OBJETIVO DO EXERCÍCIO — Transcreva todas as linhas dos itens abaixo sem alterar nada.

● ● ● ●

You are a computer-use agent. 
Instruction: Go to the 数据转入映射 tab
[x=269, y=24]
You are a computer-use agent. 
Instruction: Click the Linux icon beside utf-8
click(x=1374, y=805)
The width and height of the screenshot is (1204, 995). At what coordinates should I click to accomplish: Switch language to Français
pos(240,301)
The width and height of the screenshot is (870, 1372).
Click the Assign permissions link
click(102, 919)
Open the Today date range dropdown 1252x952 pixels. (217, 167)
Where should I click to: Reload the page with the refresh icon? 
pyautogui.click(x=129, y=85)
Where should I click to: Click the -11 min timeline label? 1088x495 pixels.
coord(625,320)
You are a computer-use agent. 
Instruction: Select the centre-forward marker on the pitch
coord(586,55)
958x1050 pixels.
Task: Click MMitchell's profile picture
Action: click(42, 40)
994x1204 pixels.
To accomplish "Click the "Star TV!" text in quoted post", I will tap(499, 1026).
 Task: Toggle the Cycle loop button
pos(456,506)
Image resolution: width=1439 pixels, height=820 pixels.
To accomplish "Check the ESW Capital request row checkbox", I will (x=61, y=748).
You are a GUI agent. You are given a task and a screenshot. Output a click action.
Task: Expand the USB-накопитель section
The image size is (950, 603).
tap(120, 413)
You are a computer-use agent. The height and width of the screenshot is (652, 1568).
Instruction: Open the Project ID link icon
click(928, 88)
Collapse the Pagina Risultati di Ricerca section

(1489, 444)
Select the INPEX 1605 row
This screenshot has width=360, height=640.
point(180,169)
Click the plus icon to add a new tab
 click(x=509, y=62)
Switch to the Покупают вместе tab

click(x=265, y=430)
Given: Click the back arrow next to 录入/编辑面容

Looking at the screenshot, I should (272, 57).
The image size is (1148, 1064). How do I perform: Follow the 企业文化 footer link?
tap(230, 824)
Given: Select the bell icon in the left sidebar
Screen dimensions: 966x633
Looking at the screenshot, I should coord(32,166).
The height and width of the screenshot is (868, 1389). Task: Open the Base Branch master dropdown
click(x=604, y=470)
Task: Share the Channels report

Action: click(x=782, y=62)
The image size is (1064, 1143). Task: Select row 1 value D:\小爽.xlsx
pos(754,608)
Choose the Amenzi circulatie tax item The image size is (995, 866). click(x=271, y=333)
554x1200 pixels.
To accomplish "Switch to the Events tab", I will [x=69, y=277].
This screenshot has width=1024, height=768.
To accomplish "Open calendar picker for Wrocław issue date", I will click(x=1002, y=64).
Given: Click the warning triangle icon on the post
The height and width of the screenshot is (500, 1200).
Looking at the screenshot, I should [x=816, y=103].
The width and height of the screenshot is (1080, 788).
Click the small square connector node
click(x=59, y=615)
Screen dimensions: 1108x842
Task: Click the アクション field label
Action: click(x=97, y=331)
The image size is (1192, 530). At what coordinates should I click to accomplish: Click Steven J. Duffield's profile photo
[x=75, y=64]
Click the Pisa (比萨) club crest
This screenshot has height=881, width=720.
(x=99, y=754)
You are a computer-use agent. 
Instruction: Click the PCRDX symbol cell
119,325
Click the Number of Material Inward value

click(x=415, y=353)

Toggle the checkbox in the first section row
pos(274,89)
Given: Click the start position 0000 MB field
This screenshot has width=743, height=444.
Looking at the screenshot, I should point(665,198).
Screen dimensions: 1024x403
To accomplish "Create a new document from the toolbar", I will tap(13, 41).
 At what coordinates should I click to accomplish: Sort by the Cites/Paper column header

● ● ● ●

RESULTADO OBTIDO —
You are a computer-use agent. 
Instruction: Go to the 数据转入映射 tab
[x=269, y=24]
You are a computer-use agent. 
Instruction: Click the Linux icon beside utf-8
click(x=1374, y=805)
The width and height of the screenshot is (1204, 995). At what coordinates should I click to accomplish: Switch language to Français
pos(240,301)
The width and height of the screenshot is (870, 1372).
Click the Assign permissions link
click(102, 919)
Open the Today date range dropdown 1252x952 pixels. (217, 167)
Where should I click to: Reload the page with the refresh icon? 
pyautogui.click(x=129, y=85)
Where should I click to: Click the -11 min timeline label? 1088x495 pixels.
coord(625,320)
You are a computer-use agent. 
Instruction: Select the centre-forward marker on the pitch
coord(586,55)
958x1050 pixels.
Task: Click MMitchell's profile picture
Action: click(42, 40)
994x1204 pixels.
To accomplish "Click the "Star TV!" text in quoted post", I will tap(499, 1026).
 Task: Toggle the Cycle loop button
pos(456,506)
Image resolution: width=1439 pixels, height=820 pixels.
To accomplish "Check the ESW Capital request row checkbox", I will (x=61, y=748).
You are a GUI agent. You are given a task and a screenshot. Output a click action.
Task: Expand the USB-накопитель section
The image size is (950, 603).
tap(120, 413)
You are a computer-use agent. The height and width of the screenshot is (652, 1568).
Instruction: Open the Project ID link icon
click(928, 88)
Collapse the Pagina Risultati di Ricerca section

(1489, 444)
Select the INPEX 1605 row
This screenshot has width=360, height=640.
point(180,169)
Click the plus icon to add a new tab
 click(x=509, y=62)
Switch to the Покупают вместе tab

click(x=265, y=430)
Given: Click the back arrow next to 录入/编辑面容

Looking at the screenshot, I should (272, 57).
The image size is (1148, 1064). How do I perform: Follow the 企业文化 footer link?
tap(230, 824)
Given: Select the bell icon in the left sidebar
Screen dimensions: 966x633
Looking at the screenshot, I should coord(32,166).
The height and width of the screenshot is (868, 1389). Task: Open the Base Branch master dropdown
click(x=604, y=470)
Task: Share the Channels report

Action: click(x=782, y=62)
The image size is (1064, 1143). Task: Select row 1 value D:\小爽.xlsx
pos(754,608)
Choose the Amenzi circulatie tax item The image size is (995, 866). click(x=271, y=333)
554x1200 pixels.
To accomplish "Switch to the Events tab", I will [x=69, y=277].
This screenshot has width=1024, height=768.
To accomplish "Open calendar picker for Wrocław issue date", I will click(x=1002, y=64).
Given: Click the warning triangle icon on the post
The height and width of the screenshot is (500, 1200).
Looking at the screenshot, I should [x=816, y=103].
The width and height of the screenshot is (1080, 788).
Click the small square connector node
click(x=59, y=615)
Screen dimensions: 1108x842
Task: Click the アクション field label
Action: click(x=97, y=331)
The image size is (1192, 530). At what coordinates should I click to accomplish: Click Steven J. Duffield's profile photo
[x=75, y=64]
Click the Pisa (比萨) club crest
This screenshot has height=881, width=720.
(x=99, y=754)
You are a computer-use agent. 
Instruction: Click the PCRDX symbol cell
119,325
Click the Number of Material Inward value

click(x=415, y=353)

Toggle the checkbox in the first section row
pos(274,89)
Given: Click the start position 0000 MB field
This screenshot has width=743, height=444.
Looking at the screenshot, I should point(665,198).
Screen dimensions: 1024x403
To accomplish "Create a new document from the toolbar", I will tap(13, 41).
 At what coordinates should I click to accomplish: Sort by the Cites/Paper column header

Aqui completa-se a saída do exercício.